WORK TO COMPLETE - The copy you produce must repeat each record exactly and contain no pictures.

━━━━━ INFORMATION PROVIDED ━━━━━

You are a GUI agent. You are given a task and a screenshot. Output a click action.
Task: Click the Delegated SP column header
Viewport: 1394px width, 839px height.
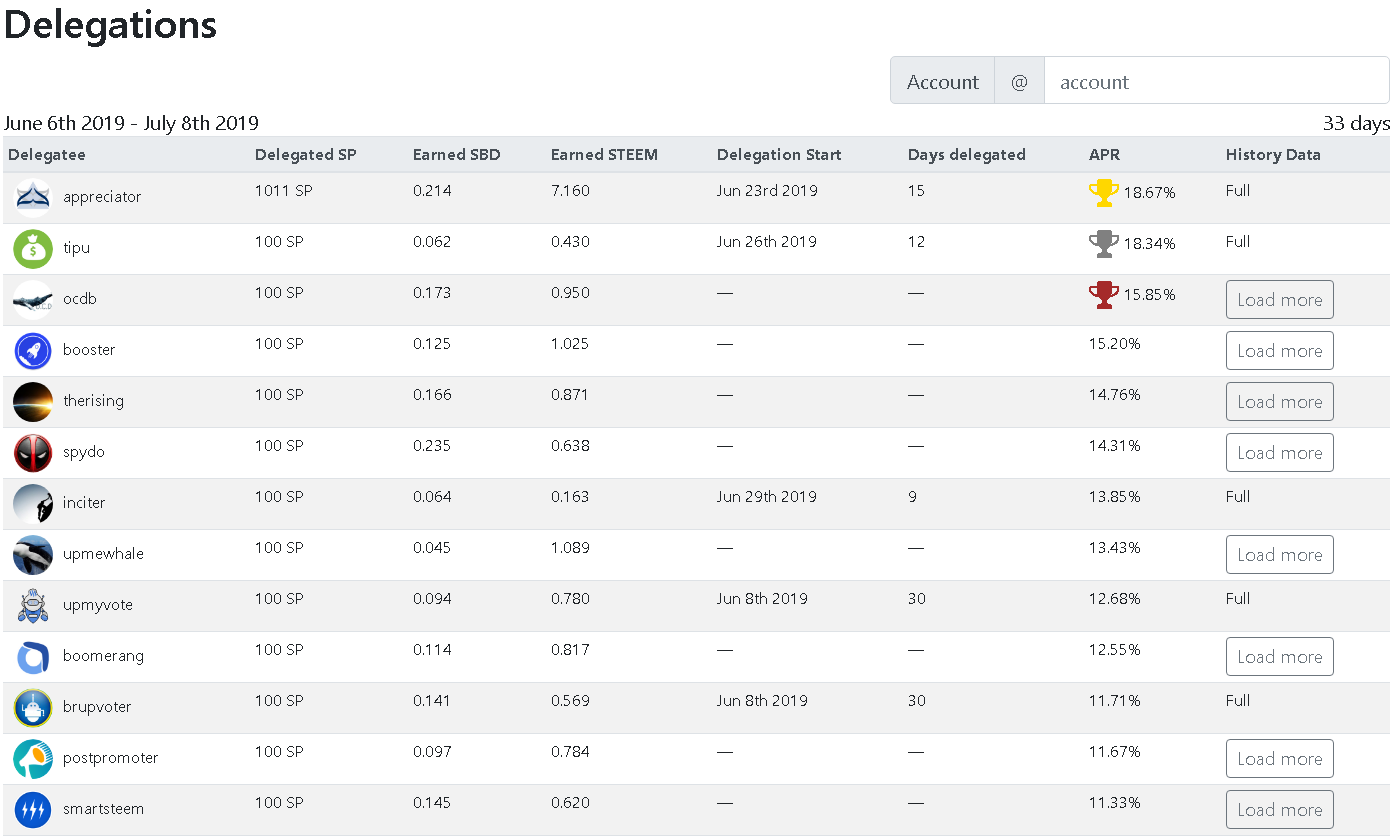click(x=305, y=155)
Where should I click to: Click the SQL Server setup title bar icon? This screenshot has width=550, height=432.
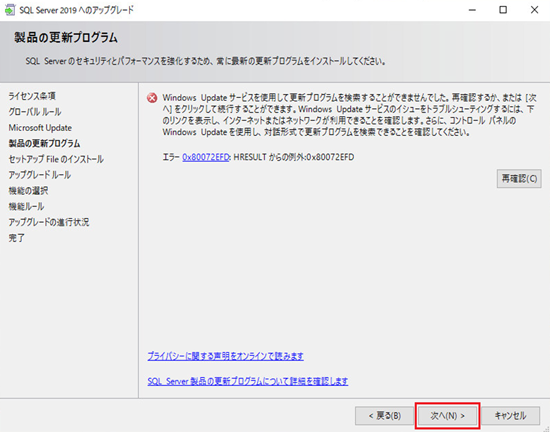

━━━━━

RESPONSE TO THE TASK -
You are a GUI agent. You are given a task and a screenshot. Output a click action.
Task: Click the Delegated SP column header
Viewport: 1394px width, 839px height.
click(x=305, y=155)
Where should I click to: Click the SQL Server setup title bar icon? This screenshot has width=550, height=432.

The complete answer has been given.